The aim of this exploratory pilot study was to investigate the acceptability and effectiveness of Mindfulness Based Cognitive Therapy (MBCT) in primary care for patients with a history of relapsing depression who had current symptoms of depression or depression and anxiety.

A mixed method approach was adopted, involving both quantitative data (pre and post course validated depression and anxiety measures) and qualitative data from semi-structured interviews 3 months after completion of the course.

The following research questions were considered.

1. Is MBCT an acceptable intervention to patients with anxiety and depression?

2. What benefit, if any, do patients derive from the mindfulness approach? (Does meditation practice aggravate depression?)

3. Do patients continue to employ mindfulness techniques to cope with adverse mental states, three months after the course has finished?

4. Does an 8-week course result in improved mood as measured on Beck Depression Inventory (BDI-II) and Beck Anxiety Inventory?

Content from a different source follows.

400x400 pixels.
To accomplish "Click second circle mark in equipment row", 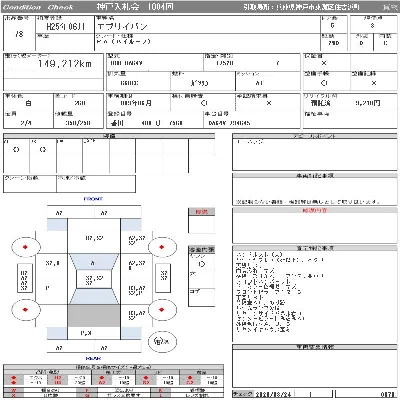I will point(43,150).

Two researchers were involved in the study; Andy Finucane a General practitioner (GP) with training in CBT, meditation and Mindfulness Based Cognitive Therapy (MBCT) and Stewart W Mercer, a GP and senior clinical research fellow at the University of Glasgow, with training in MBCT and experience in qualitative research.

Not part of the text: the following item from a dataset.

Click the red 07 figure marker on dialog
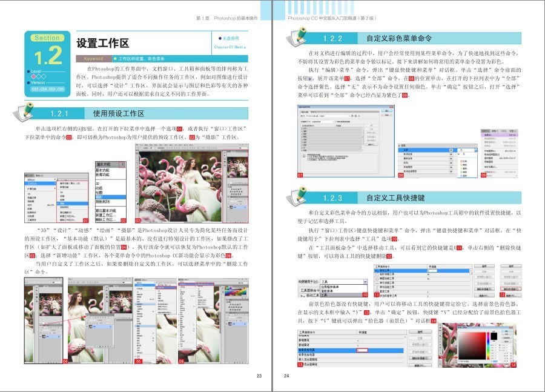The width and height of the screenshot is (545, 392). pyautogui.click(x=300, y=175)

Andy Finucane had previously completed the MBCT 8-week course as a participant to gain first hand experience of the process. Further training was undertaken in the form of an intensive course with the North Wales Centre for Mindfulness Research and Practice (University of Wales) to become an Mindfulness Based Cognitive Therapy (MBCT) instructor. Only Andy Finucane was involved in the delivery of the MBCT program and Stewart W Mercer conducted the interviews.

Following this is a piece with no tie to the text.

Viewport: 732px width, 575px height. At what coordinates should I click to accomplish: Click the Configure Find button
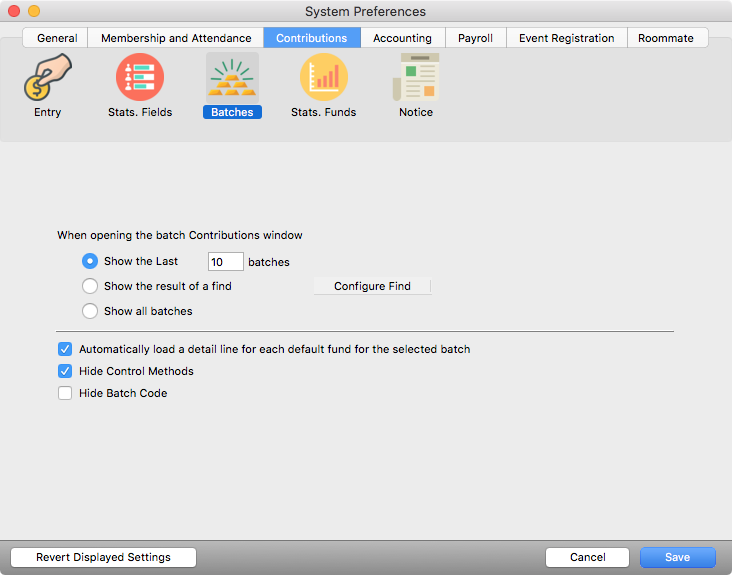tap(372, 286)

The structure and format of the mindfulness course closely followed that of the original 8-week MBCT course, found in Williams, Segal and Teasdale’s book “Mindfulness Based Cognitive Therapy; a new approach for relapsing depression” (2000). This course teaches a variety of methods for developing mindfulness:

a) The body-scan – becoming aware of bodily sensations.

b) Guided Sitting meditation – cultivating a decentred awareness in relation to physical sensations, sound and cognition.

c) Mindful Stretching and Mindful Walking – developing awareness of bodily sensations through movement

d) The 3-minute breathing space – an exercise in bringing attention into the present moment, developing a greater awareness of the effects of difficult experience on thoughts, feeling and physical sensations.

e) Mindfulness in everyday life – bringing awareness to routine tasks such as eating and washing

Because concentration is affected in depression, a decision was taken to shorten some of the longer meditations; the body scan was reduced from 40 to 30 minutes and the guided sitting meditation reduced from 40 to 25 minutes.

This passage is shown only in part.